Lead and coordinate the local project team for assigned studies
Oversee, coordinate, and supervise CRO activities throughout the entire study lifecycle
Manage preparation and submission of key study documents
Organize and contribute to Steering Committees and Scientific Committees
Ensure Trial Master File (TMF) coordination and documentation oversight
Identify, monitor, and follow up on CAPAs
Perform pharmacovigilance reconciliation activities
Oversee reporting, disclosure activities, and statistical planning
Ensure full regulatory and internal compliance for all managed studies
Guarantee data quality and study integrity
Ensure operational coordination of studies in accordance with regulatory requirements and procedures
Coordinate, when applicable, with the investigational medicinal product coordinator for AAP requests and product management related to IIS
Ensure strict compliance with applicable laws, regulations, and internal policies, including those related to HCP/HCO interactions, promotional rules, Symphony, GSD processes, internal directives, Code of Conduct, and Group standard procedures
Manage study budgets and monitor financial aspects

Experience: A proven background in managing clinical research projects, particularly investigator-initiated studies (IIS), preferably within the pharmaceutical or biotech industries.
Skills: Strong project management abilities, with proficiency in developing timelines, budgets, and coordinating multiple stakeholders.
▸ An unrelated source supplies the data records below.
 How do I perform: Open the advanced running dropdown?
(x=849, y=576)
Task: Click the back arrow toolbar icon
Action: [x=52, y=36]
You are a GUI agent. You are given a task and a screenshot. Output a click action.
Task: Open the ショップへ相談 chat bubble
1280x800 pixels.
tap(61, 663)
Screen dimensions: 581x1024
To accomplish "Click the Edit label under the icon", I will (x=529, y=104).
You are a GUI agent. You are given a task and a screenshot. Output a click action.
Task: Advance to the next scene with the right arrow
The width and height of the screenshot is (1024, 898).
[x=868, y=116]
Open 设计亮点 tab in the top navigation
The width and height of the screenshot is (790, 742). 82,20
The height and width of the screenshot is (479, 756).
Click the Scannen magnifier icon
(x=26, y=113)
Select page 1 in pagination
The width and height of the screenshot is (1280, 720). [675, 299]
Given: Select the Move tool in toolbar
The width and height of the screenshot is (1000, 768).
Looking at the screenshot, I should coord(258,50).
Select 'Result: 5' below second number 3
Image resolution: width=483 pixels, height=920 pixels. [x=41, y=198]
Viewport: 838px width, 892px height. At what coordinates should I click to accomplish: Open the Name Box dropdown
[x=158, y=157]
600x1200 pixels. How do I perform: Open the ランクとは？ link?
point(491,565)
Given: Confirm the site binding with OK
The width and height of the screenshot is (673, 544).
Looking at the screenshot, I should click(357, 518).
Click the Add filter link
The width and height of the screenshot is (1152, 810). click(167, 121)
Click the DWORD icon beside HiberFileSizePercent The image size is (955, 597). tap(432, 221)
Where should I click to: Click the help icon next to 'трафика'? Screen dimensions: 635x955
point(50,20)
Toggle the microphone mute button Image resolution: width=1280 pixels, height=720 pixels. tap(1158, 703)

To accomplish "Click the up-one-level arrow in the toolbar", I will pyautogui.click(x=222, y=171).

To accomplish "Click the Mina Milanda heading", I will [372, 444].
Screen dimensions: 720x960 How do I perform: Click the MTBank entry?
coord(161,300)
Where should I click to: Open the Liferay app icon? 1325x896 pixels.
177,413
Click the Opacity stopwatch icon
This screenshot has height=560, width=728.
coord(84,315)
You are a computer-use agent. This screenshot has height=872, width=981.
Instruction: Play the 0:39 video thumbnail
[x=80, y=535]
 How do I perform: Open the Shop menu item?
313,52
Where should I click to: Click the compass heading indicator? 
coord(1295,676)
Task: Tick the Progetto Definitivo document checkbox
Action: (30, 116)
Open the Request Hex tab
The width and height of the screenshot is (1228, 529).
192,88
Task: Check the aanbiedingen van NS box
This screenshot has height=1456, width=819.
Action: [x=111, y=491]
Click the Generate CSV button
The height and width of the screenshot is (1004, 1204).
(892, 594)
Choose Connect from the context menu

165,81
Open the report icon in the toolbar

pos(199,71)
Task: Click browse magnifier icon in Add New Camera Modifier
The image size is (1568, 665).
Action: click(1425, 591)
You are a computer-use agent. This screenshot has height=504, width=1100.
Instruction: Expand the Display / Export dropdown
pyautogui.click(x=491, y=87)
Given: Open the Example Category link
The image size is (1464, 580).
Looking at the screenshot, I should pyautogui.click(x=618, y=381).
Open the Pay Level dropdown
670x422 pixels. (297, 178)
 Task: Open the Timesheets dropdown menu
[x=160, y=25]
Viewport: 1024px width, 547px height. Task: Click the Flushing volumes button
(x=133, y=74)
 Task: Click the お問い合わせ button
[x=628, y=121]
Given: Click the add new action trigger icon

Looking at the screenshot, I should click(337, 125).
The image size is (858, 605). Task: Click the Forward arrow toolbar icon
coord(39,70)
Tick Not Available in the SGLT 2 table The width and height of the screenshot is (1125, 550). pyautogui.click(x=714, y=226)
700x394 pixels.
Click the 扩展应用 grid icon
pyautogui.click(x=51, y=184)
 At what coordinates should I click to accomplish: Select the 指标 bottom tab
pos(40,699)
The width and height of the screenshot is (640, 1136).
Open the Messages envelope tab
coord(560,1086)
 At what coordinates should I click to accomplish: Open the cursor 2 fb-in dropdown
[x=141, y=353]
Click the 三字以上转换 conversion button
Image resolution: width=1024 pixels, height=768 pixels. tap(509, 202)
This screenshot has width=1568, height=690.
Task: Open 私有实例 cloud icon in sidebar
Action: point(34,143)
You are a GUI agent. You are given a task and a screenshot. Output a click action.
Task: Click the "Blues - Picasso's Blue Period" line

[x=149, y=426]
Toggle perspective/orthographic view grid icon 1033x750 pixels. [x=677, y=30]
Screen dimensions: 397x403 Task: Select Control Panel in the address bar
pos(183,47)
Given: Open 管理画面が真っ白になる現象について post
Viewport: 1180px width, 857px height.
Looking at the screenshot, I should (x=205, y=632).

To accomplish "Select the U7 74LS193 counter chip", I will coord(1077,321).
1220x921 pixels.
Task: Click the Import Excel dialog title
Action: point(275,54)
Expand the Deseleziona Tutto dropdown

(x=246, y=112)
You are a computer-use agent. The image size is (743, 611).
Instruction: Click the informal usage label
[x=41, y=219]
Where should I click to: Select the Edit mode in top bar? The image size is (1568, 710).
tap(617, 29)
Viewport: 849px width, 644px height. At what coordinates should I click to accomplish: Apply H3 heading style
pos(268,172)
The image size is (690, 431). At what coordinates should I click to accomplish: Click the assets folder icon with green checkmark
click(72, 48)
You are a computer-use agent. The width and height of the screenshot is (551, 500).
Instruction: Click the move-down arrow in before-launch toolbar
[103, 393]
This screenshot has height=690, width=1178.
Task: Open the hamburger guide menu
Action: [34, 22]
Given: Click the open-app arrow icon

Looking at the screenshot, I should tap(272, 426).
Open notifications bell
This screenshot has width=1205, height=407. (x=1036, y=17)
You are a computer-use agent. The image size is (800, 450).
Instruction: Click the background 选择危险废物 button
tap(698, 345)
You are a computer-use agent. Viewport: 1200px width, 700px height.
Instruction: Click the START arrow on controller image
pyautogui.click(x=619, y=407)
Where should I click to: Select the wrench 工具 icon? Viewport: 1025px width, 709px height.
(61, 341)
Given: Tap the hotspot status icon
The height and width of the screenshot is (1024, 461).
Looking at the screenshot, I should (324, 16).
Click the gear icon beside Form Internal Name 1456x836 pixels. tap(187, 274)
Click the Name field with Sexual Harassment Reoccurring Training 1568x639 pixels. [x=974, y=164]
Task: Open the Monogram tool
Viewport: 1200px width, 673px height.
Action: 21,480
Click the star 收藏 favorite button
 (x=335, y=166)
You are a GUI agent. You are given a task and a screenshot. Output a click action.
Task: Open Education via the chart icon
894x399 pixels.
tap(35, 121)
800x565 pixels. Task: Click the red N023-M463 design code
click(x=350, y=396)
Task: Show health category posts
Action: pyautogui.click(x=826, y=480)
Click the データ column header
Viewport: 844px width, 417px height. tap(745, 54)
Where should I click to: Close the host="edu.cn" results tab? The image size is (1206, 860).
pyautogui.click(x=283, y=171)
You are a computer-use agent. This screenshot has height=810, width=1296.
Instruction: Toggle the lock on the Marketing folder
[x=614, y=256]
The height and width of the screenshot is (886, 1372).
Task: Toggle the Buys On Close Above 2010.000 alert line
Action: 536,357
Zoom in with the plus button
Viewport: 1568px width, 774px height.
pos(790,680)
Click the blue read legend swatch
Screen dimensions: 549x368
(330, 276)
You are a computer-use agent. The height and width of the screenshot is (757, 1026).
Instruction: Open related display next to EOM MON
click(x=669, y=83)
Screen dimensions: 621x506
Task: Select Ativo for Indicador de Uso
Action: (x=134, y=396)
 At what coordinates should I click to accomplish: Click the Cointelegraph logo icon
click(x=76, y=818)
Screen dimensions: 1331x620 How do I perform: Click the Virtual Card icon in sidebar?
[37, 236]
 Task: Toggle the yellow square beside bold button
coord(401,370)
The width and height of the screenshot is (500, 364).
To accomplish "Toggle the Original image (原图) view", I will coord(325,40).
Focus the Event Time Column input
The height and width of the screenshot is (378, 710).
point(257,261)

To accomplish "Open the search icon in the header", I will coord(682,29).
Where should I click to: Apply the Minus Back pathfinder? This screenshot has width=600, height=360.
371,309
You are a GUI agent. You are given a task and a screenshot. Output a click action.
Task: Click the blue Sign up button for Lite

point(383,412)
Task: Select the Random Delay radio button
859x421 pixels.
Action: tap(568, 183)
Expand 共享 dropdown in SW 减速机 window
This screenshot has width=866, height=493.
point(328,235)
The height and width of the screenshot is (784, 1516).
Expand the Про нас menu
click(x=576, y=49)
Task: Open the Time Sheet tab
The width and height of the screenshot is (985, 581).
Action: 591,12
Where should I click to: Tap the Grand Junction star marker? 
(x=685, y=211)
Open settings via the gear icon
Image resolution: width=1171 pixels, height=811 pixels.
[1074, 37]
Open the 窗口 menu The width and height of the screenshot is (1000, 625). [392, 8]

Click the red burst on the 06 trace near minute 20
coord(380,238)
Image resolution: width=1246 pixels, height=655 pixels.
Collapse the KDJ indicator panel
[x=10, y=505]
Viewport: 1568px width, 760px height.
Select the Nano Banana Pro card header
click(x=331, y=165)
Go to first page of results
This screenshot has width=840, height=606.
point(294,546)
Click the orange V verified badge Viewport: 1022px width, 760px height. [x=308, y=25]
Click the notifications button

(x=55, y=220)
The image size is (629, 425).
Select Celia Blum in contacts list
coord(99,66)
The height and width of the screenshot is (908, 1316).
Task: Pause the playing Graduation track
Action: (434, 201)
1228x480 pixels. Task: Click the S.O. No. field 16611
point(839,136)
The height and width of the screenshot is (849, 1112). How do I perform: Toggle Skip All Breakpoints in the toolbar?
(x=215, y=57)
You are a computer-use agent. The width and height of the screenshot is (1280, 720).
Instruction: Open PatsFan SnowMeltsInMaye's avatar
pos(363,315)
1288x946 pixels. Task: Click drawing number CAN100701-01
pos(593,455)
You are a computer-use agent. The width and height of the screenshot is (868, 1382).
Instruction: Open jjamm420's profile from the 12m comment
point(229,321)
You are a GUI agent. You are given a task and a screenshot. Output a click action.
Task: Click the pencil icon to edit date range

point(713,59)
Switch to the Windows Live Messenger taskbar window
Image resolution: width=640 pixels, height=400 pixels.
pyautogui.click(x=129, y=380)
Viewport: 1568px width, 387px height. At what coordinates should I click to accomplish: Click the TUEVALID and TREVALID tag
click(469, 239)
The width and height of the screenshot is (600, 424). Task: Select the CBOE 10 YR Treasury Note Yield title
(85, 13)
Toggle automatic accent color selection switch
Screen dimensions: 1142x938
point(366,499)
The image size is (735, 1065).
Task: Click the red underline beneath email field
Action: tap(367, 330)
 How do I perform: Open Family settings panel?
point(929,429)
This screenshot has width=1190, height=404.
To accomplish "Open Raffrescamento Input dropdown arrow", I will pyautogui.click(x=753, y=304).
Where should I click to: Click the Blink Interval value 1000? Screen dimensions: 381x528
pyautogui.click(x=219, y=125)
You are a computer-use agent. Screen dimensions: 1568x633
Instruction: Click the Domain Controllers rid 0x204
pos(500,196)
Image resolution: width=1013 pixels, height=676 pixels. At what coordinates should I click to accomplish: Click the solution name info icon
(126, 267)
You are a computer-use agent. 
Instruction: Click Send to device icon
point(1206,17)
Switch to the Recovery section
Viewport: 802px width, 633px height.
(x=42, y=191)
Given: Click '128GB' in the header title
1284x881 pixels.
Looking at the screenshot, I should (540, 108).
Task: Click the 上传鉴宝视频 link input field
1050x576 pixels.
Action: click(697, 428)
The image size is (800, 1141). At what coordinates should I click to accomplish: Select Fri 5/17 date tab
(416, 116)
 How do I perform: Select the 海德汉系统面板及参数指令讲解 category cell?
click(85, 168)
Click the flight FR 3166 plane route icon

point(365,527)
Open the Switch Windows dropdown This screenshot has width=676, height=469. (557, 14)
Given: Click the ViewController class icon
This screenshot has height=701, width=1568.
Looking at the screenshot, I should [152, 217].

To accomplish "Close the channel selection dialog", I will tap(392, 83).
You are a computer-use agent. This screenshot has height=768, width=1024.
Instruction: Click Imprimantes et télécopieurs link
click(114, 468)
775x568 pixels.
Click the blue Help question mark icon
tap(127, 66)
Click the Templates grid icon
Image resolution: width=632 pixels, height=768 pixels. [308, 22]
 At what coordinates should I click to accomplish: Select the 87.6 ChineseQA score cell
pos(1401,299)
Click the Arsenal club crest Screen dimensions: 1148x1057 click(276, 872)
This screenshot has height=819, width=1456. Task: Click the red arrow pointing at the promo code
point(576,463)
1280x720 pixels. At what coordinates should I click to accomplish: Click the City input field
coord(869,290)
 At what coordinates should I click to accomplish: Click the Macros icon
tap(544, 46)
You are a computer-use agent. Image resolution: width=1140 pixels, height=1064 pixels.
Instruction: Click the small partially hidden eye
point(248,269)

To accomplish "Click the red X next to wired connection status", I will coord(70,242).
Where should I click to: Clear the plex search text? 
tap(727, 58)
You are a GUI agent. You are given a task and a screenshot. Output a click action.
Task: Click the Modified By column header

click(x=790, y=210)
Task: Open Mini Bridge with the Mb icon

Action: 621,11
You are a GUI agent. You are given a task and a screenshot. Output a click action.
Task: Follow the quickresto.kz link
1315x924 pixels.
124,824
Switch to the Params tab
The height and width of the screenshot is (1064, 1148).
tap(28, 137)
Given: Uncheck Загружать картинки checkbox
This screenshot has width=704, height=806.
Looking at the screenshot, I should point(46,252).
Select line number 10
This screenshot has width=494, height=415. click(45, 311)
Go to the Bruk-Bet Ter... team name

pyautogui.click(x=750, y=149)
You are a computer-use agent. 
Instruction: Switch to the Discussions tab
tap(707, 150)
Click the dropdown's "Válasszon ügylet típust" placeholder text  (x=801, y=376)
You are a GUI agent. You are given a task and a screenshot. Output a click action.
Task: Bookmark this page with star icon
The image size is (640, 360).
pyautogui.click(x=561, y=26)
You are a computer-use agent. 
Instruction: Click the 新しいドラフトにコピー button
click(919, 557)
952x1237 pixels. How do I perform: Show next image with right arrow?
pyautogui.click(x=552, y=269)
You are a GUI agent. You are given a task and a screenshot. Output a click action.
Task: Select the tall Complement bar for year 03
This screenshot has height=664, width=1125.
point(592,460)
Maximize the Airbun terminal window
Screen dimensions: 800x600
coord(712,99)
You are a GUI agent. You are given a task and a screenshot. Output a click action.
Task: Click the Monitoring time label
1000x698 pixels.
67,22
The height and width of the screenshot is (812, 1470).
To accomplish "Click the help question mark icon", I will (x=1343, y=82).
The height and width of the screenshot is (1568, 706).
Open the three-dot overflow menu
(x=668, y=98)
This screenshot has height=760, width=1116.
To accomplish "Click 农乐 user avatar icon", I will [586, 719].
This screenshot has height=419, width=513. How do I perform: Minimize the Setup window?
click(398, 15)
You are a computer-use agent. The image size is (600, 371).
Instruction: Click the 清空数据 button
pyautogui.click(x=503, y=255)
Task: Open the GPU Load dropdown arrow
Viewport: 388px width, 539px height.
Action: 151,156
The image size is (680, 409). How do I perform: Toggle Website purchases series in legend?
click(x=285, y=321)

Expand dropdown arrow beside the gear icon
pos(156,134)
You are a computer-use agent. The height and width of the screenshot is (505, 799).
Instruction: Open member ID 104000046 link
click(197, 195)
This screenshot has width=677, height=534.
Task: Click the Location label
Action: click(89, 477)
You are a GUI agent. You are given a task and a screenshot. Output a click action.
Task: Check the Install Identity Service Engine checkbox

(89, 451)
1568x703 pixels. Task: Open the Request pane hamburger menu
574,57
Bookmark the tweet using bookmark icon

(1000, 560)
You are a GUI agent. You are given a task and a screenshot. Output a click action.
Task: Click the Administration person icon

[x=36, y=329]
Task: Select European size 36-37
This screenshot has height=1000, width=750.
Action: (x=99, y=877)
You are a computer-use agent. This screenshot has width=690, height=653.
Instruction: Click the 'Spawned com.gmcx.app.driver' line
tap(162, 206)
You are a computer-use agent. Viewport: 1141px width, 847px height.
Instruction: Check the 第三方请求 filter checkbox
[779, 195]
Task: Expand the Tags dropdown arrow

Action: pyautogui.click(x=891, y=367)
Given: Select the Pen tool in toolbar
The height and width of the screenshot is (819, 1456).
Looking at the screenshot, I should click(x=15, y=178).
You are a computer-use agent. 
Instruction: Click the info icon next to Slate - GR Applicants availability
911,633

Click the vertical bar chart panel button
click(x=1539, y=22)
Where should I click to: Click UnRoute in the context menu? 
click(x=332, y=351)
Experience with clinical trial management systems (CTMS) and data management processes. Excellent communication skills, both verbal and written, and the ability to build and maintain professional relationships.
Education: Bachelor’s degree in Life Sciences, Pharmacy, or related field. Advanced degrees (Master’s or PhD) are a plus.
Languages: Fluency in French and English is required.

Why Join Us?
At Excelya, we combine passion for science with enthusiasm for teamwork to redefine excellence in healthcare.
Here’s what makes us unique.
We are a young, ambitious health company representing 900 Excelyates, driven to become Europe’s leading mid-size CRO with the best employee experience. Our one-stop provider service model offering full-service, functional service provider, and consulting enables you to evolve through diverse projects. Working alongside preeminent experts, you will help improve scientific, operational, and human knowledge to enhance the patient’s journey.
Excelling with care means benefiting from an environment that values your natural talents, pushes boundaries with audacity, and nurtures your potential, allowing you to contribute fully to our shared mission.